【ヨミ】クラッシャージョウシ
クラッシャー上司
「クラッシャー上司」とは、厳しい言動や命令で部下を執拗に責め立てて休・退職に追い込むなど、部下を精神的に“つぶし”ながら、自分は出世していく上司のことをいいます。筑波大医学医療系産業精神医学・宇宙医学グループの松崎一葉教授が同名の著書でその存在を分析し、警鐘を鳴らしました。パワーハラスメントをするだけの上司と違い、組織内では優秀で仕事ができると評価されていることが多いのが「クラッシャー上司」の特徴。会社も一種の“必要悪”として黙認するため、本人は悪びれもせず、むしろ自分の行いは正しいと妄信して、事態をさらに悪化させていると言われます。
部下をつぶし、会社の未来までつぶして出世する
仕事はできるので、組織は“必要悪”と黙認
内閣府の試算によると、一人の社員(30代後半男性・年収600万円)がメンタルヘルスの不調で半年間休職した場合に発生する追加コストは、周囲の既存社員が休職者の担当業務を肩代わりすることによって発生する残業代だけで422万円に上るといいます。
組織にとって、かけがえのない人材が精神的に“つぶれて”しまうことの損失が、けっして金銭だけで測れるものでないことは言うまでもありません。にもかかわらず、上述の松崎一葉教授の著書によると、同教授が出会ったある大手企業の重役はこう言い放ったといいます。「俺はね、(部下を)五人つぶして役員になったんだよ」――。まさに典型的な「クラッシャー上司」です。松崎教授は約15年前に、その会社の経営幹部からメンタルヘルス対策の相談を受けました。ところが、招かれて出向いたにもかかわらず、先の重役に「メンタルヘルスがどうの、ワークライフバランスがどうのなんてやられると、うちの競争力が落ちるんだ。会社のためにならない」と言われて、追い返されたそうです。その経験が、「クラッシャー上司」の概念が生まれるきっかけとなったと述べています。
「クラッシャー上司」には、大きく三つの特徴があります。
(1)部下を精神的につぶしながらどんどん出世する
(2)自分は正しいとの確信を持っている
(3)精神的に参っている部下の気持ちが分からない
他者への共感性が欠けているため、つぶされた側は仕事を失い、つぶした側は出世していくという理不尽にも悪びれることはありません。また、自分を絶対視する傾向があるので、異論や異分子を許さず、組織の変革やイノベーションの芽を摘み取ってしまうことにもなりかねないのです。

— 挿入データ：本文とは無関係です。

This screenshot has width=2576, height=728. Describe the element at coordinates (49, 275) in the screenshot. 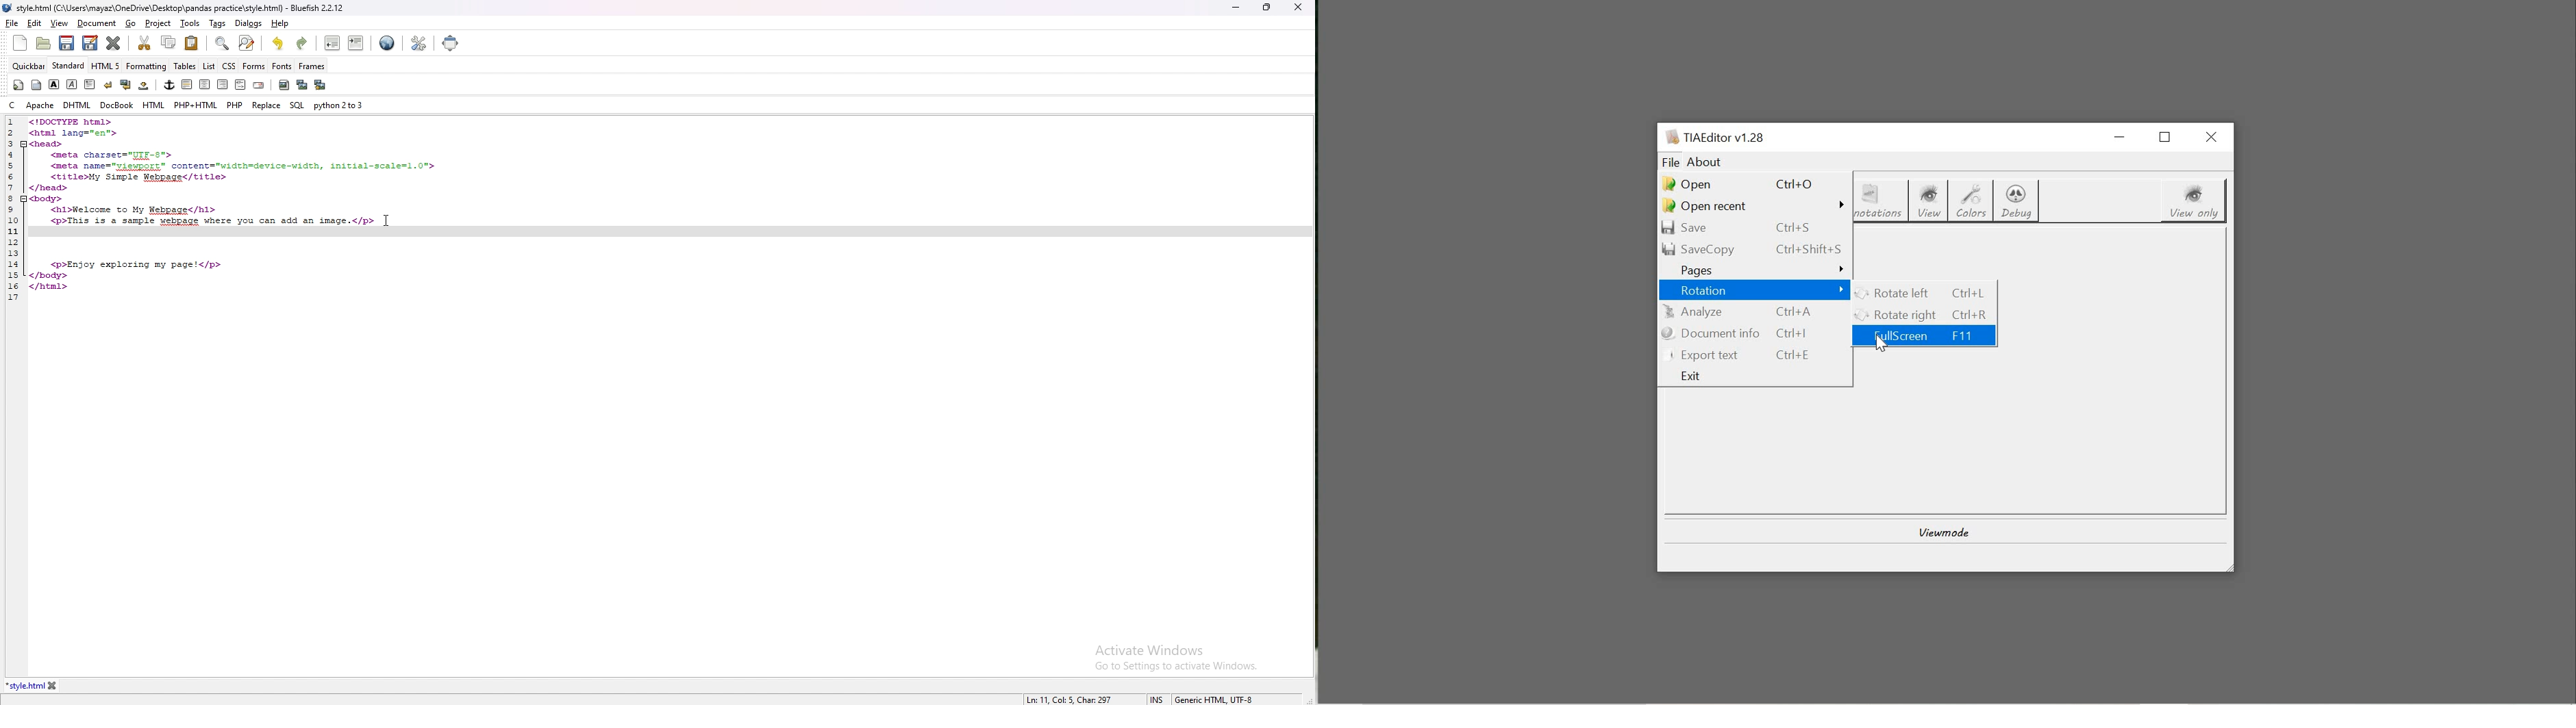

I see `</body>` at that location.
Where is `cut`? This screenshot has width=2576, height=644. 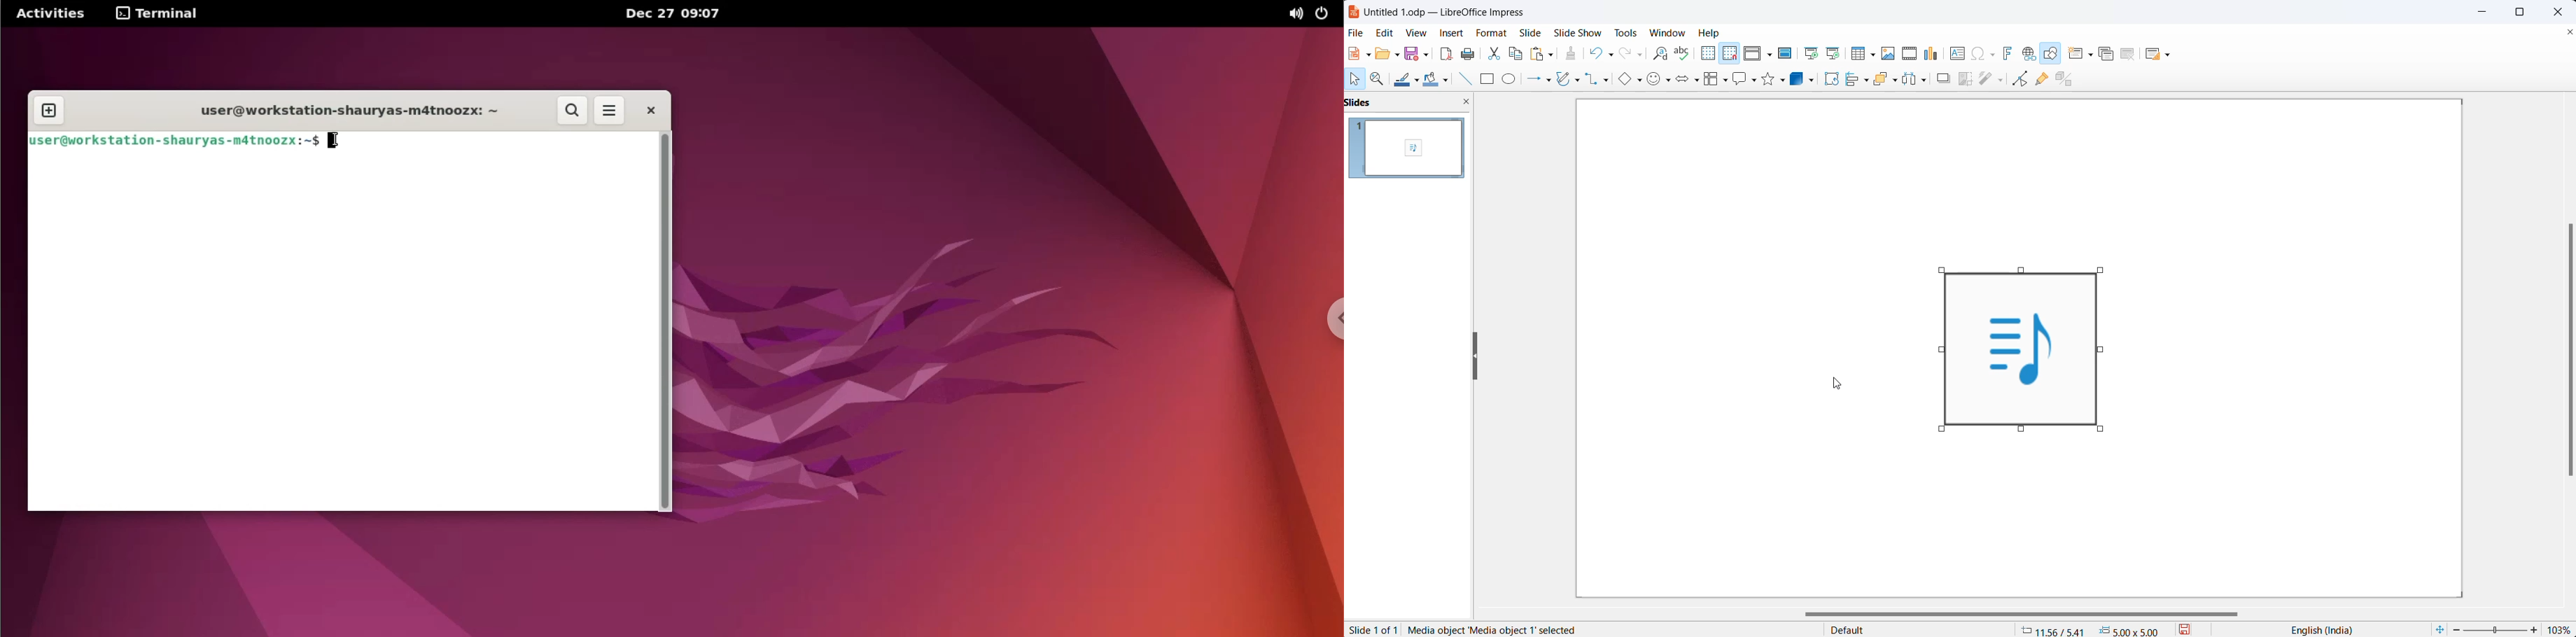
cut is located at coordinates (1492, 55).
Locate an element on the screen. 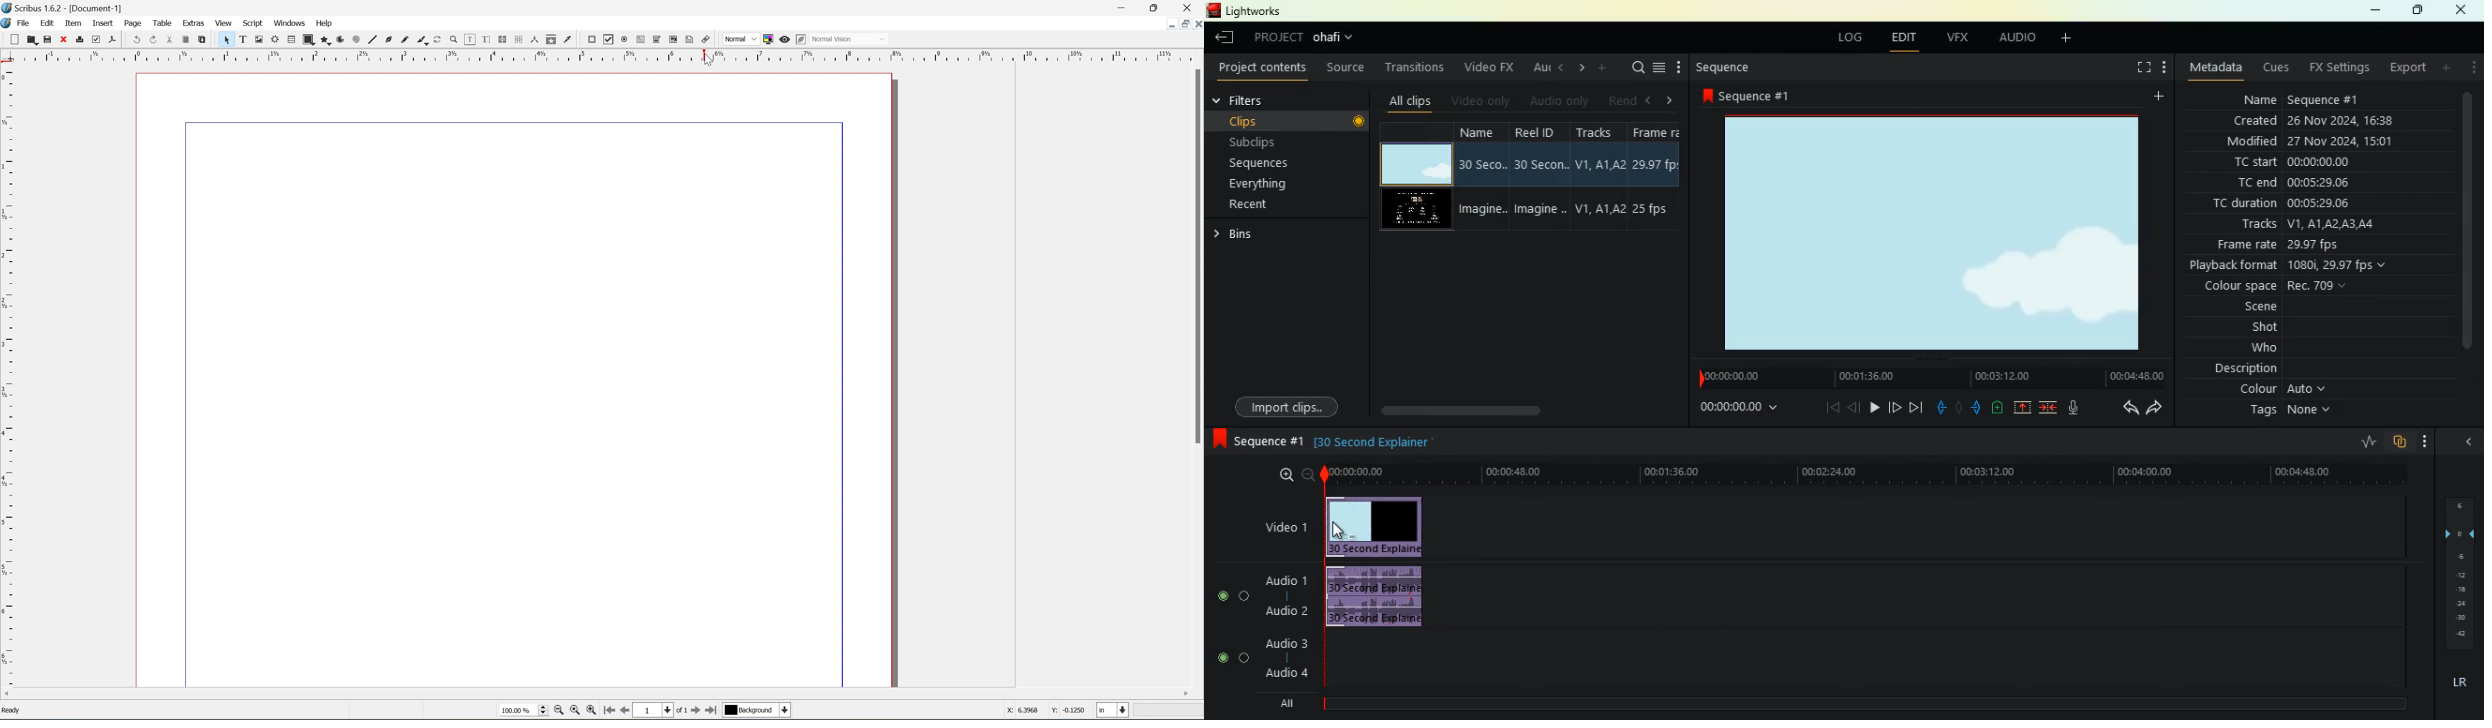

仕事ができる切れ者が多い「クラッシャー上司」は、以前なら「モーレツ社員」と呼ばれたタイプでしょう。しかし、目先の利益はもたらすとしても、企業にとって最も重要な財産である人材をつぶし、組織を損ない、未来の変革の可能性までむしばもうとする損失の大きさは看過できません。長期的な視点に立てば、「クラッシャー上司」を“必要悪”として黙認することの危険性は明らかなのです。